Stephen Knoll: My Journey to The Anti

Stephen Knoll: My Journey to The Anti

When I posted on LinkedIn that I had joined The Anti, I received many well-wishes from colleagues that I had worked with in the past. There was one, however, that I did not see posts or comments from. That colleague was someone that I have known since graduate school.

When I connected with them, the first thing they said was, “Wow, you’re actually going back into consulting?!?”. I responded in the affirmative. We talked about my days at Accenture and all the reasons that I had left consulting back then. Now, I think I need to let you know that I have had offers over the past several years to return to consulting, but it always seemed like it was never the right time or working with a product that felt was either at its peak or coming to its crest in terms of the number of customers I knew had already implemented and that scared me because of cyclical nature of focusing on one product.

In my opinion, ERPs and HCMs have had their time and while they certainly solve so many problems that organizations face, they don’t necessarily solve them all. They definitely serve a purpose and hold an important place within organizations, but they just can’t do it all. Over the past few years, the name ServiceNow had entered my consciousness and I began researching it. What I was amazed to learn was that it worked on so many areas that I have seen organizations struggle with in the past. ServiceNow provides a platform to build consequential solutions across an organization. Across the platform, you can solve for IT, Employees, and Customers. So much can be built in ServiceNow to create robust solutions that provide for better employee experiences. In many of the HR organizations that I have worked with, it seemed that we always strived to maintain Service Level Agreements in answering HR queries (benefits, payroll, employee relations, etc.,) but there was almost nothing that would hold us to meeting those SLAs. Most of the requests that we would get came via email, and chats (Teams/Slack) and try as you might to keep yourself organized (read Spreadsheets), it is no easy feat to maintain SLAs when you are not able to track when requests are received and, depending on the time of year, the sheer volume of those requests could have you waiving but not drowning. ServiceNow has created a product that addresses a number of these issues.

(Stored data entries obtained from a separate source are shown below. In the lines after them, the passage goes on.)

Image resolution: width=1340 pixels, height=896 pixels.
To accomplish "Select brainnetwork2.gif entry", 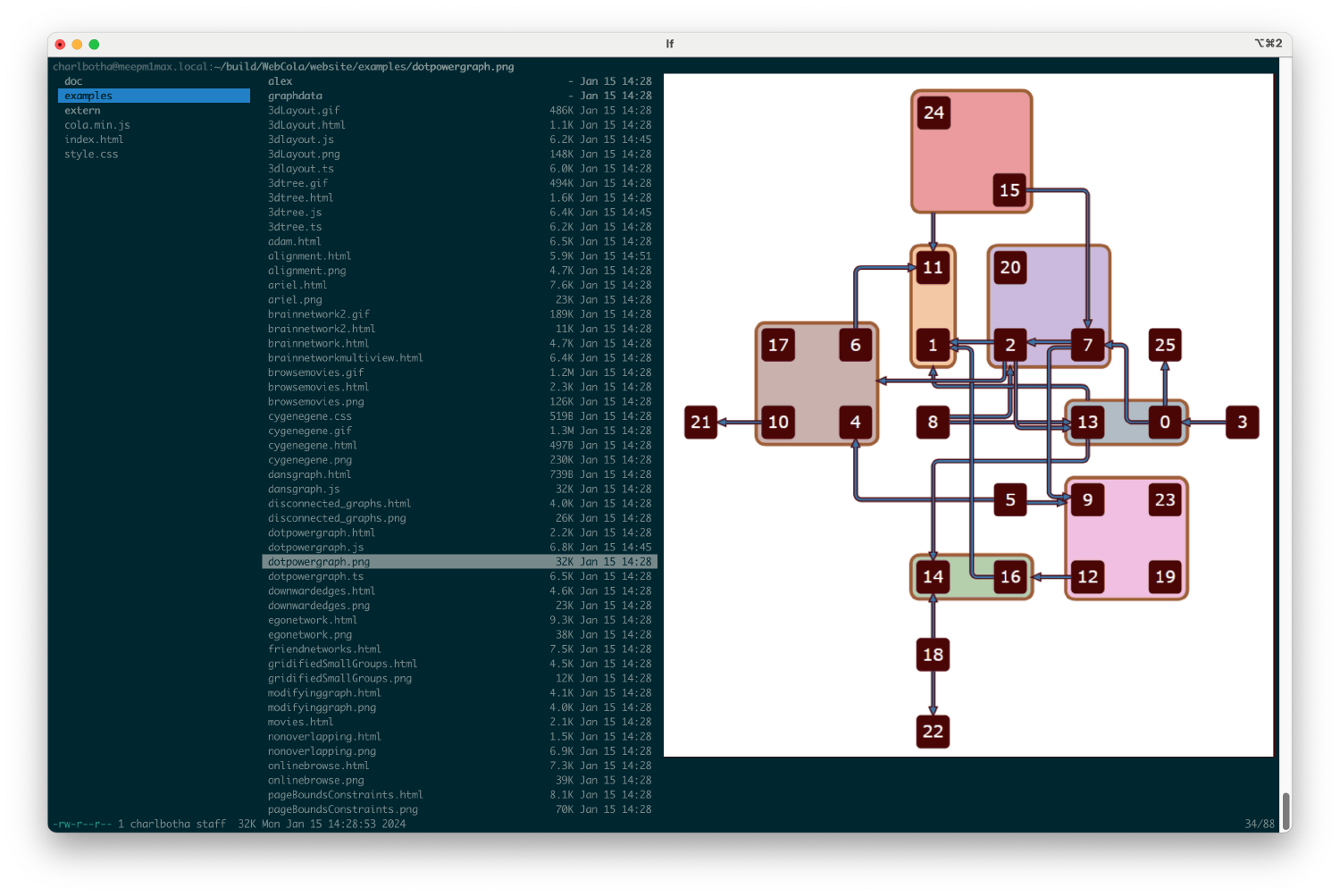I will point(320,314).
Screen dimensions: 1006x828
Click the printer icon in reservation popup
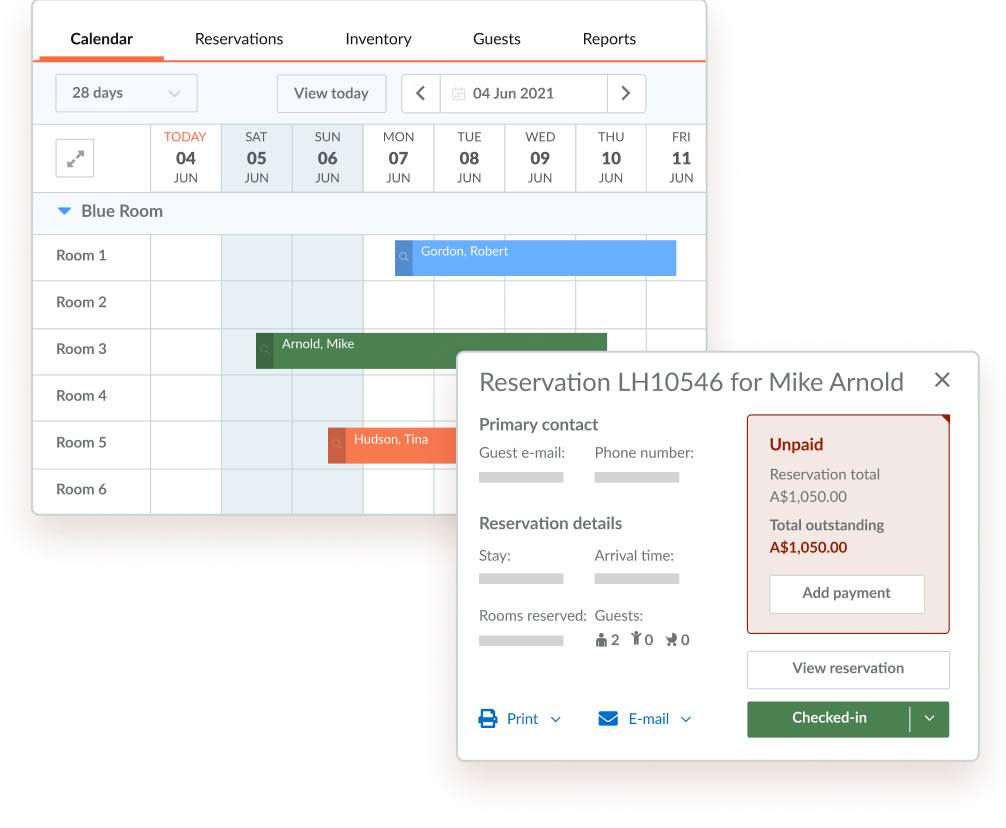point(488,719)
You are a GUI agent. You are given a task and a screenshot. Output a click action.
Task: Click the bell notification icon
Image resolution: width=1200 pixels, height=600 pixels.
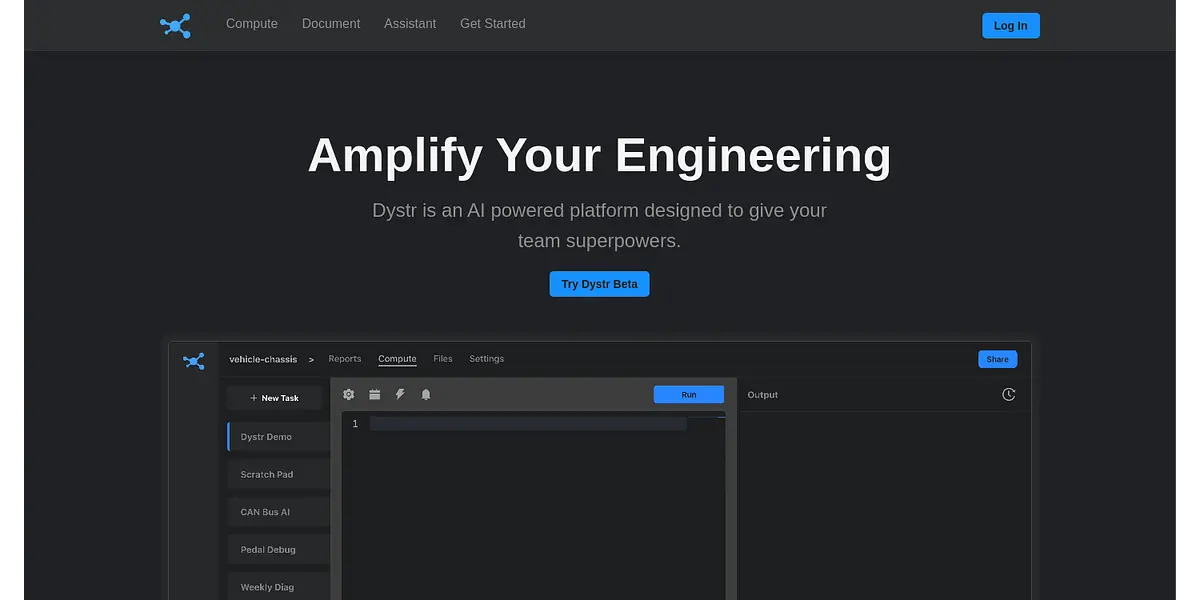[426, 395]
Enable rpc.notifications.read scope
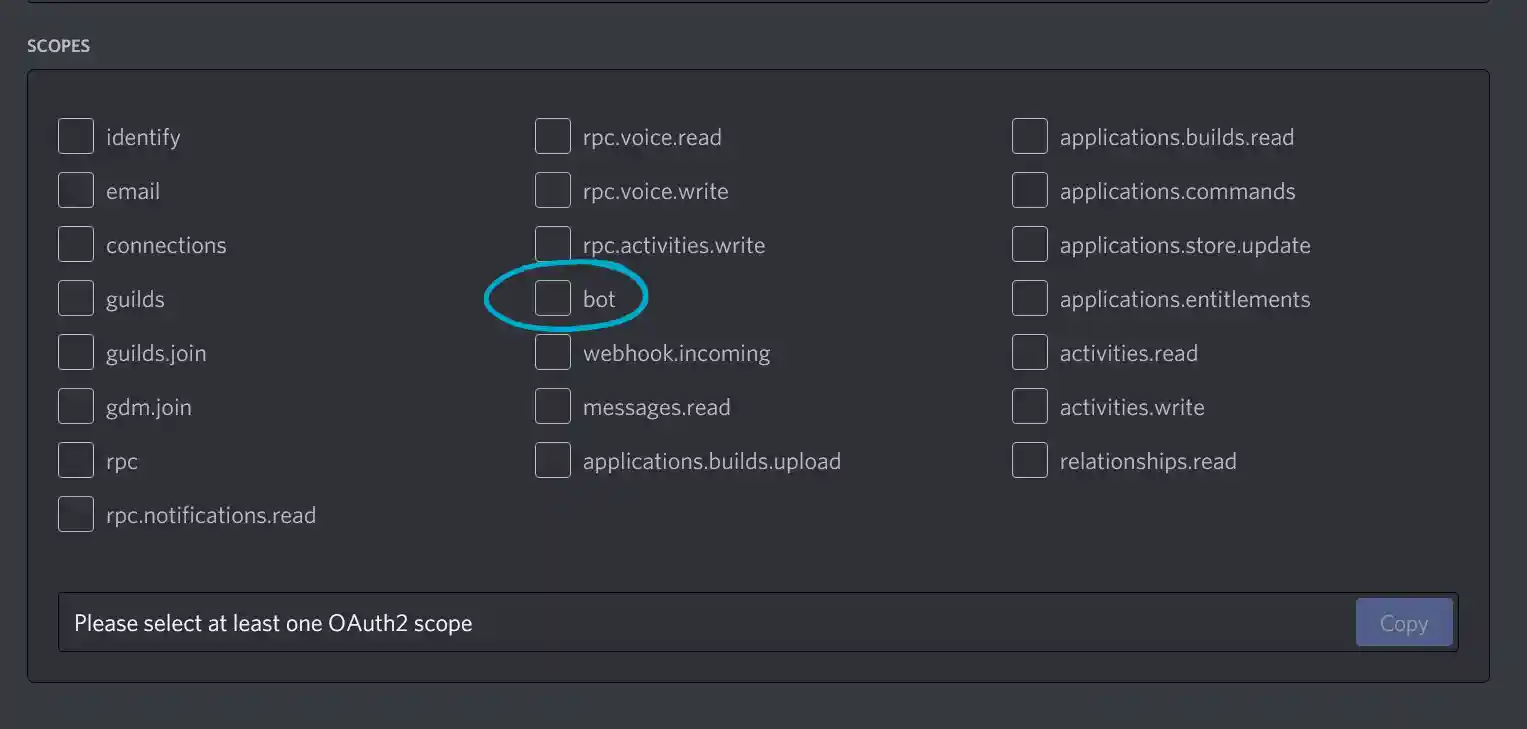Viewport: 1527px width, 729px height. pos(75,514)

The HR/Employee suite of tools allows HR generalists, specialists and others to address incoming requests based on processes that run across the organization/year. It gives you a central location to post knowledge related to HR processes that so many organizations rely on a suite of tools to deliver. I have worked on HR teams where our tech-stack was so large that we had several applications that duplicated functionality and if we had a tool like ServiceNow we could have dropped many of them. Trying to manage SLAs and enforcing processes across several different applications is a nightmare. ServiceNow is a tool that modernizes the way HR is done and valued within organizations. Recent discussions in several channels make the argument that HR should have a seat at the table in the C-Suite because it is an integral part of the organization driving employee engagement and ensuring that we have the right people in the right place(s) at the right time. In the client meetings that I have been a part of here at The Anti, I have seen how organizations are powering their teams using ServiceNow and it is so impressive. It’s impossible not to see how much value ServiceNow brings to these companies, and I am so lucky and so excited to be a part of an organization that gets to do this very important work.

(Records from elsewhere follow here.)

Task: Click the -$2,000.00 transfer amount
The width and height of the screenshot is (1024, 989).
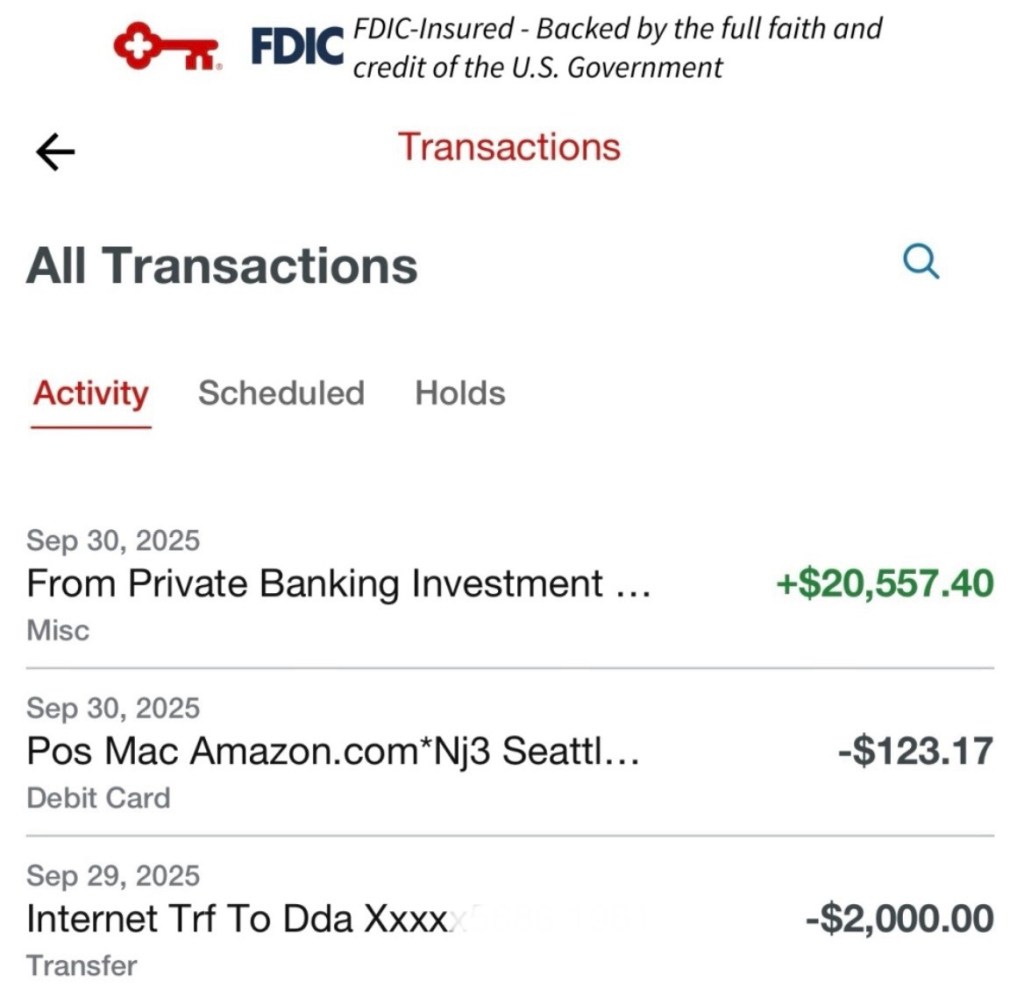Action: (899, 918)

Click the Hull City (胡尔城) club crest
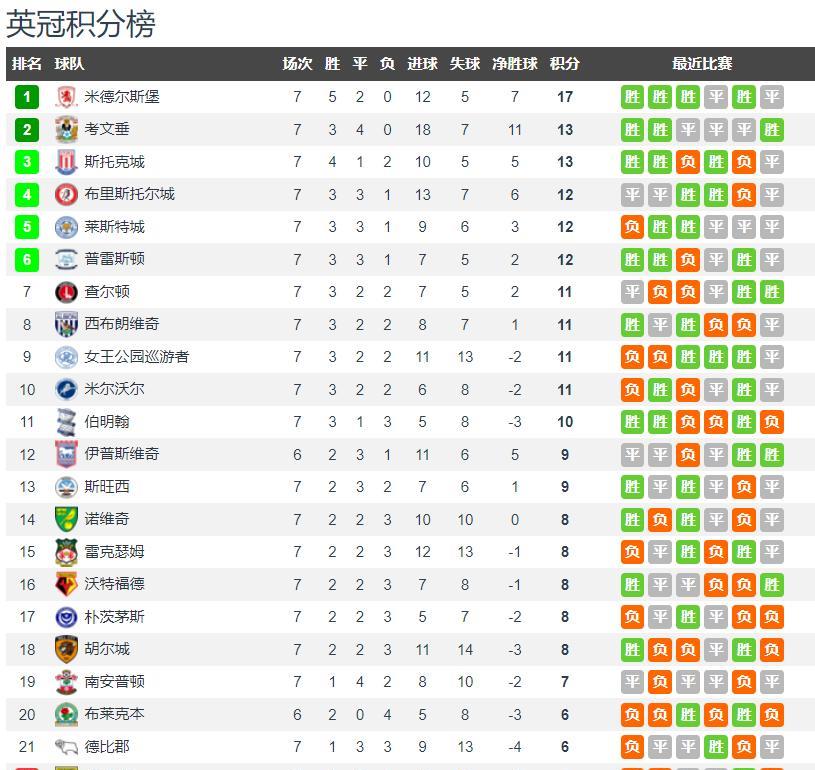click(x=66, y=649)
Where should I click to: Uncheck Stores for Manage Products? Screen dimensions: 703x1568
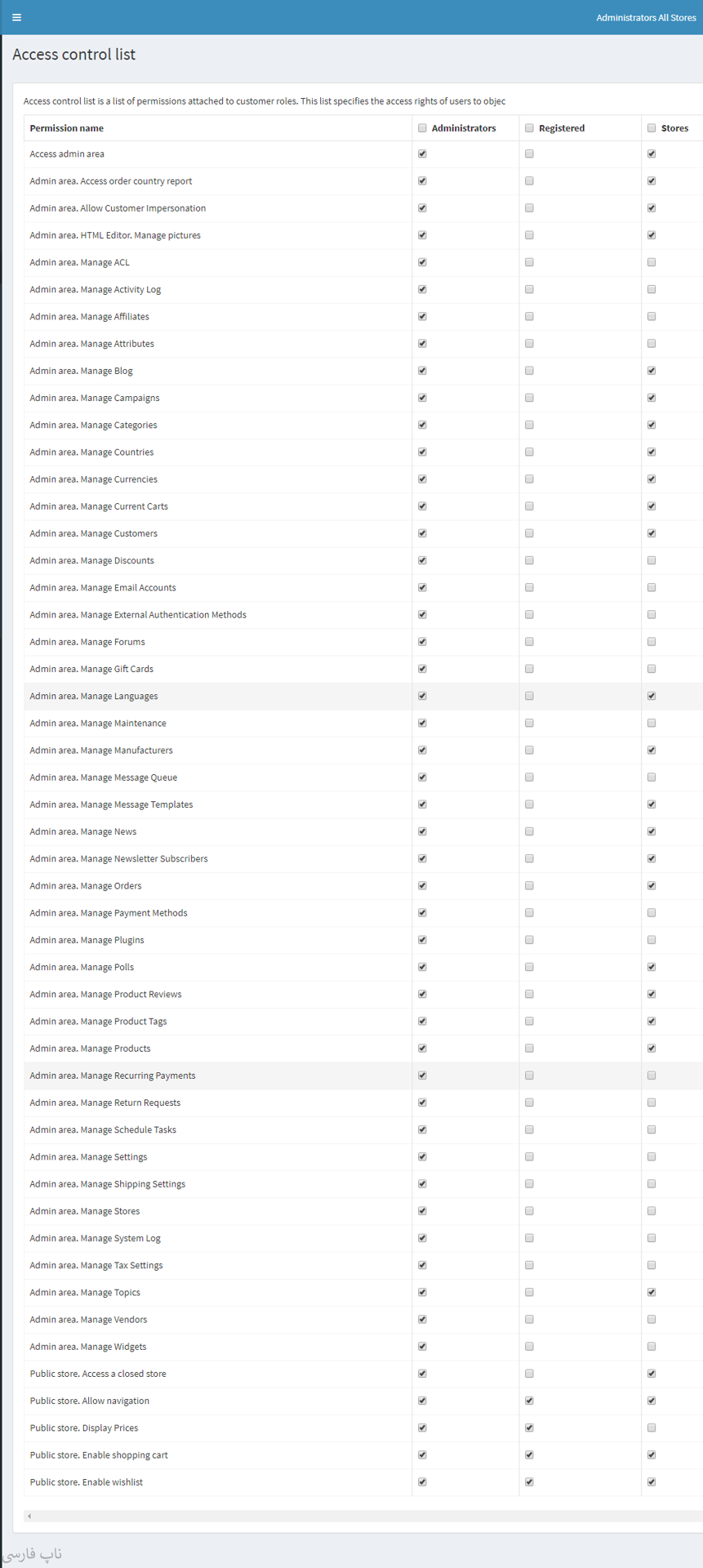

One of the other things that drove me away from consulting was the general attitude/ego so many consultants took with clients and customers. They (we) would descend on a client with an army of “experts” and tell the client how to run their business with this new tool, process, etc. It seemed like on many occasions that client ideas were discounted, and they were often just asked to sit back and let the team get the work done. There was a certain swagger that many of my colleagues had that they “knew it all” and there was little room for input. There was not a lot of room for being humble and shameless self-promotion on projects was what got you considered for the next level. That was never the route I took (and probably to my detriment) as I felt that work that did would and should shine through. When I spoke to the team at The Anti, I got the sense that they all embodied a different philosophy. Working here is about being humble; there are no egos and attitudes get checked at the door. I see it reflected in our team channels and in every single interaction I have had here. It is such an amazing feeling. Everyone helps everyone and this helps to create the team-first value where we all understand that your success leads to my success and vice versa. We solve our problems together and use our collective knowledge to create better solutions for The Anti and for our customers.

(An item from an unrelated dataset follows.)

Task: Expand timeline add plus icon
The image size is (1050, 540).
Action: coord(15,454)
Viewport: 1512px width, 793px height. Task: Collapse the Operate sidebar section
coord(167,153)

When I received my offer from The Anti, I was interviewing with a few other organizations. I phoned the recruiters to let them know that I found my next opportunity and that we should stop the process. In my first month with The Anti, I have never once had a doubt or a question that I made the right choice. The team here has created an organization that is welcoming, supportive and poised for a lot of success. Everyone embodies the core values of Team First, Humble, Innovative and Smart. I am blown away on a daily basis to see the team interact with each other to make our clients and customers more successful.